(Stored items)
==================================================

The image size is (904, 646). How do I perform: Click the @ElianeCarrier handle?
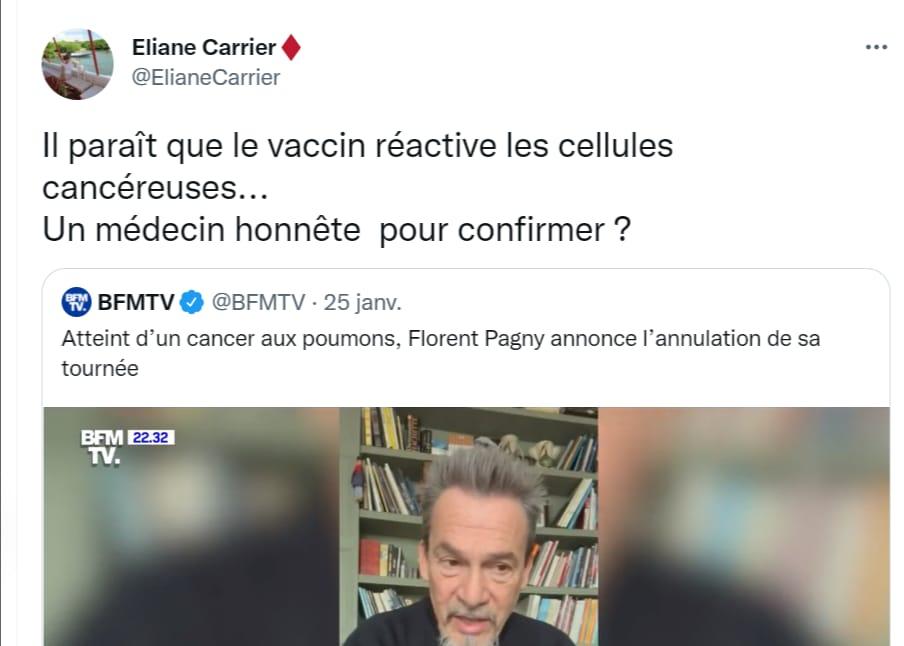[206, 77]
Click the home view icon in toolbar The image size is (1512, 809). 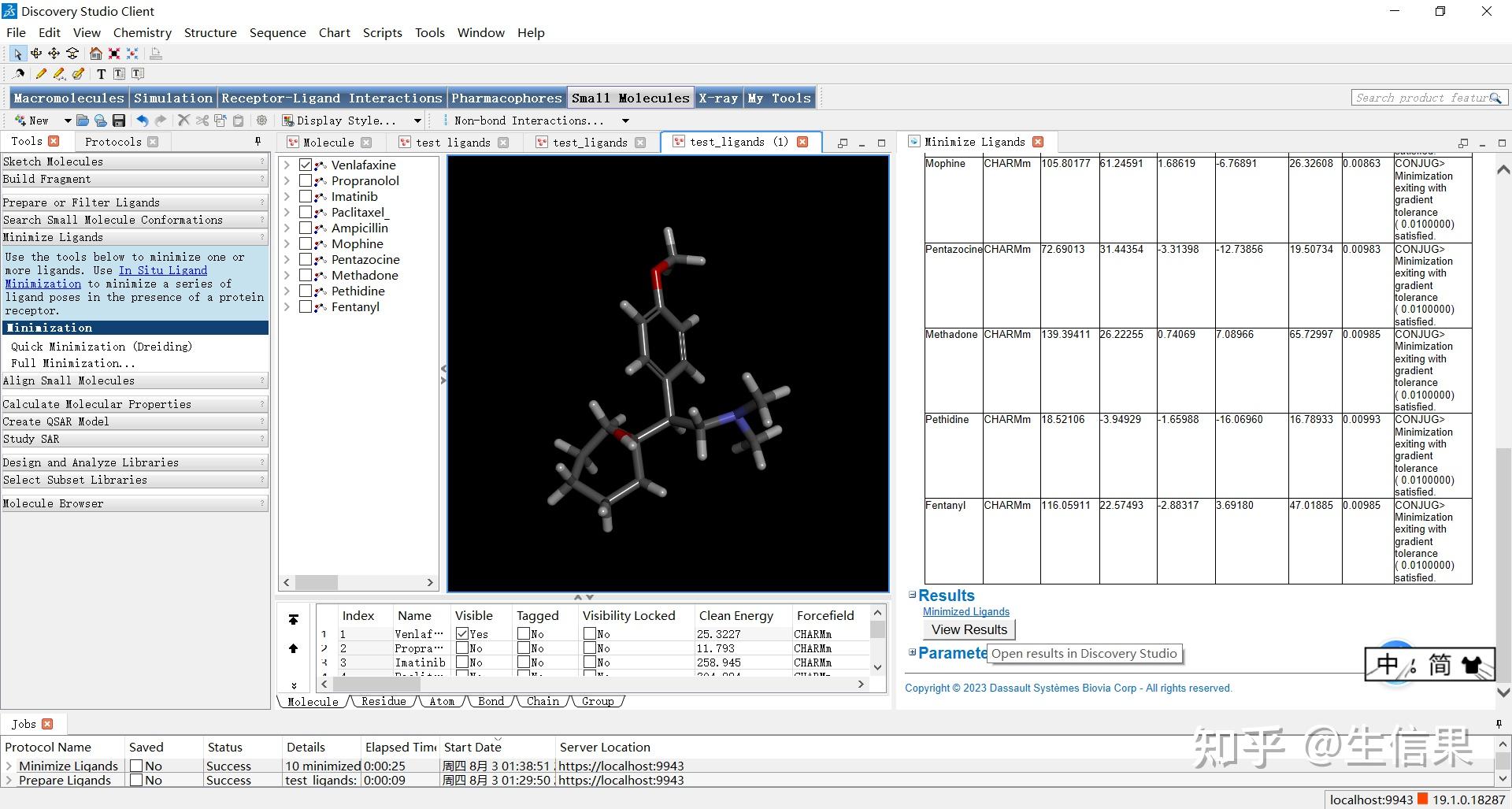[x=95, y=54]
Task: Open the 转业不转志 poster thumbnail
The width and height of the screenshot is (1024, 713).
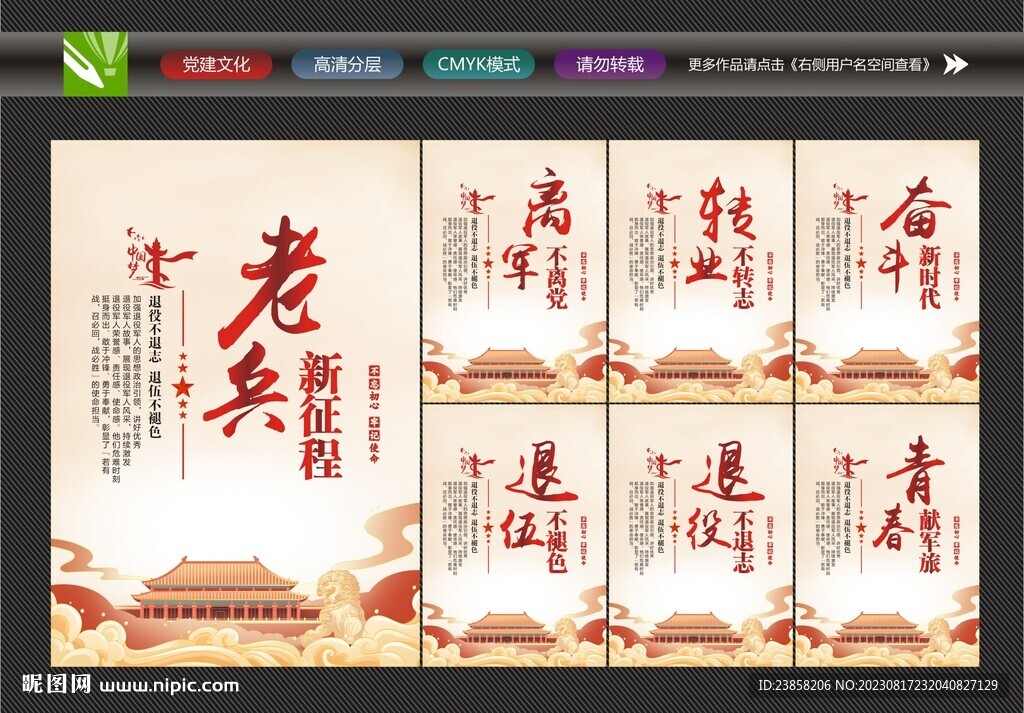Action: coord(701,272)
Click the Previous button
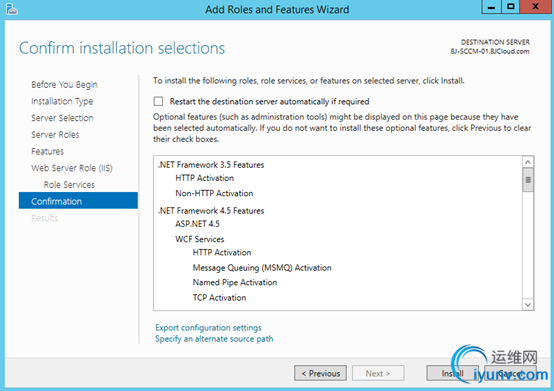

==================================================

Print exactly the lines from the line with "The width and" through the end of the data, both ends included, and print no pictures.

**WRITTEN ANSWER:**
The width and height of the screenshot is (1024, 713).
Action: coord(701,272)
Click the Previous button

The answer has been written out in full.